S10 Are there any unintended (positive or negative) impacts of the Initiative?
2.3 Cost Effectiveness
Are there more effective ways of achieving the objectives of the Initiative?
If the program or activity continues, how could its efficiency be improved?
ERC5 Are Canadians getting value for their tax dollars?
ERC7 Is the resultant package of programs and activities affordable? If not, what programs or activities would be abandoned?
2.4 Initiative Management (Design and Delivery)
DD2 Have all the Initiative components been implemented?
S2 How efficiently and effectively has the Initiative been managed?
DD1 Are sufficient and appropriate resources and tools available to meet the objectives?

Appendix C: The MCOC Initiative Logic Model

Appendix C: The MCOC Initiative Logic Model

1 During the writing of this report, the term CFSEU was changed to Integrated Organized Crime Investigative Unit; however, for clarity purposes, the term CFSEU has been used throughout this report.

2 The Federal Prosecution Service was, during the period under review, the prosecution arm of the Department of Justice. During the finalization of this report, the FPS was reconstituted as the Office of the Director of Public Prosecutions, and continues the federal prosecution function, but as an independent department no longer part of the Department of Justice. Because this organizational change may impact on the implementation of a number of the recommendations contained in the Summary Report, and because it affects the understanding of a number of the resource issues addressed in both the Summary and the Technical Reports, references to the "FPS" should be understood as referring in the current environment to the ODPP. In cases where references to the "DOJ" refer to the prosecution function, efforts have been made to denote this by indicating "DOJ (now ODPP)". The ODPP is referred to as such in the recommendations as these are future oriented.

3 New Law Enforcement Justifications were provided under sections 25.1-25.4 of the Criminal Code. These provisions provide enforcement officers and other persons acting at their direction with circumscribed protection from criminal liability for certain otherwise illegal acts committed in the course of an investigation or enforcement of an Act of Parliament.

4 The actual amount transferred to departments is 87% of the identified funds since 13% is retained centrally for accommodation costs for new salary resources.

5 Operation Pipeline/ Convoy/ Jetway enhances police officers' and other training recipients’ observational, conversational, and investigative skills, heightening their ability to detect the abnormal activity of travellers, and take action. It targets the apprehension of contraband and travelling criminals from passenger vehicles, commercial vehicles, as well as air travellers, bus, train, mail and freight forwarding companies.
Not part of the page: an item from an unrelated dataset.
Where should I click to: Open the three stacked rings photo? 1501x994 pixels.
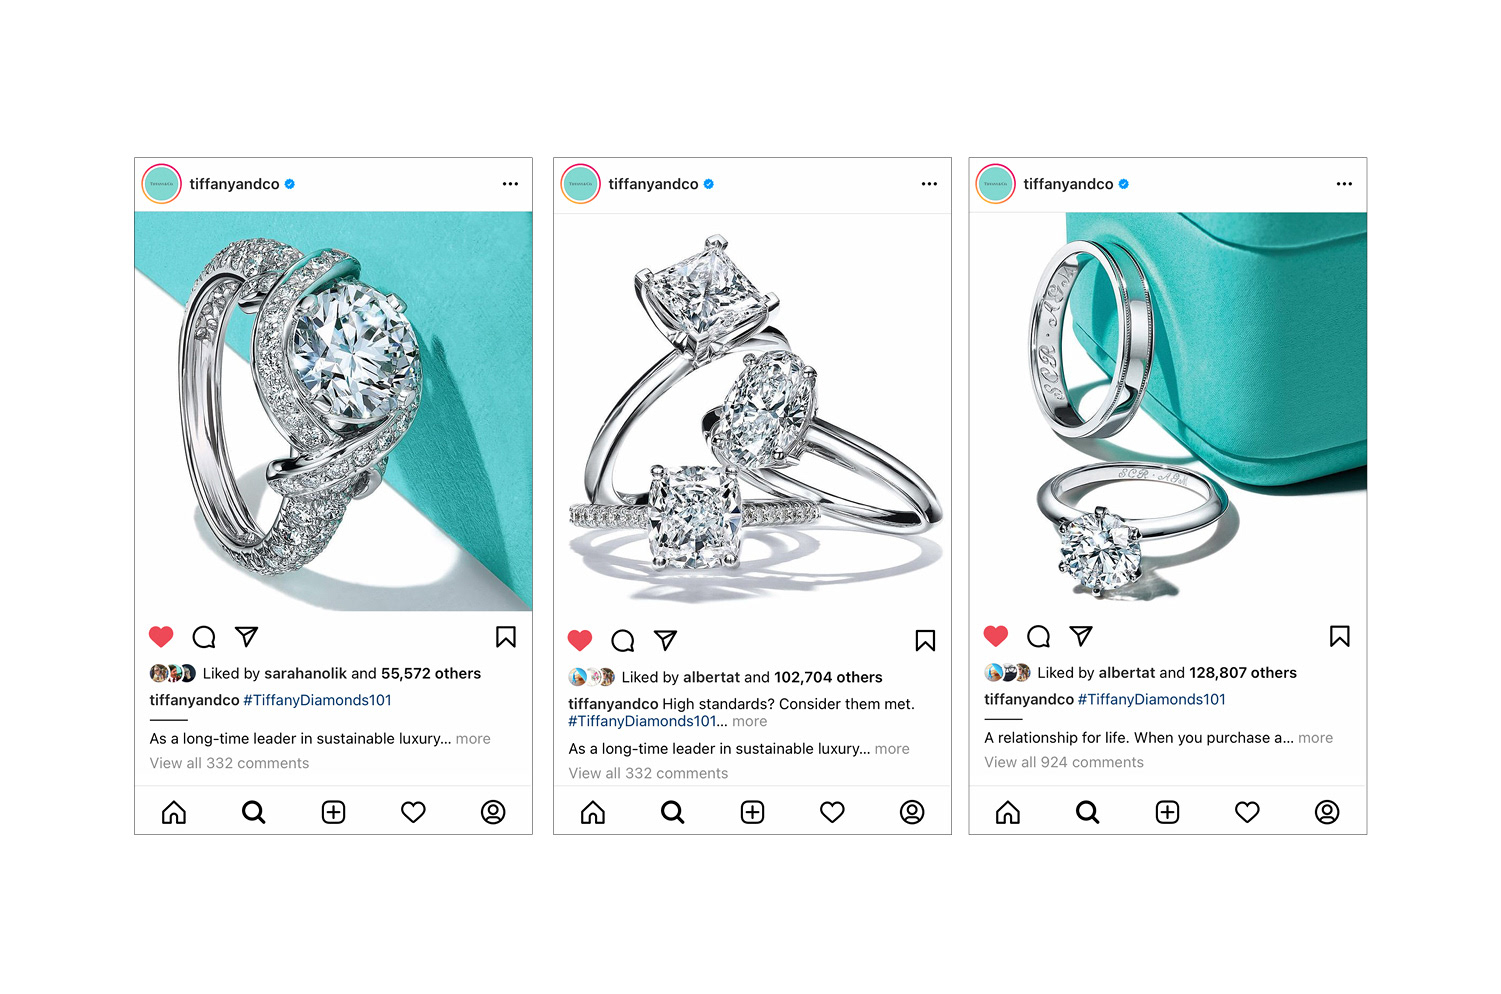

This core activity provided increased training capacity and improved national co-ordination.

6 These results were reported against the RCMP BSC key performance measure: “number of other OC groups disrupted” (other: this refers to all other OC groups which are not included in the National Enforcement and Intelligence priorities).

7 PCJ Global Total report (2001 to present): Note: Many seizures below the reportable threshold are never reported, and therefore are not contained in these seizure statistics. Many reportable seizures are still not reported to the national program coordinators office. If all seizures were reported, the accurate value to seizures would be even higher than the values reflected in this report.

8 It should be noted that although this seizure data is not specifically “flagged” as organized crime data, given the geographic location of the AMP in the Cornwall area and the amount of organized criminal activity in the area, it is likely that much of the data is attributable to organized criminal activity.

9 As a result of the Formative Evaluation recommendations, improvements were made to financial tracking at PS by adding a separate financial identifier code for special initiatives; however, extracting financial information remained difficult because a separate code was not provided for individual special initiatives such as the MCOC Initiative. Thus, the information had to be extracted and separated manually.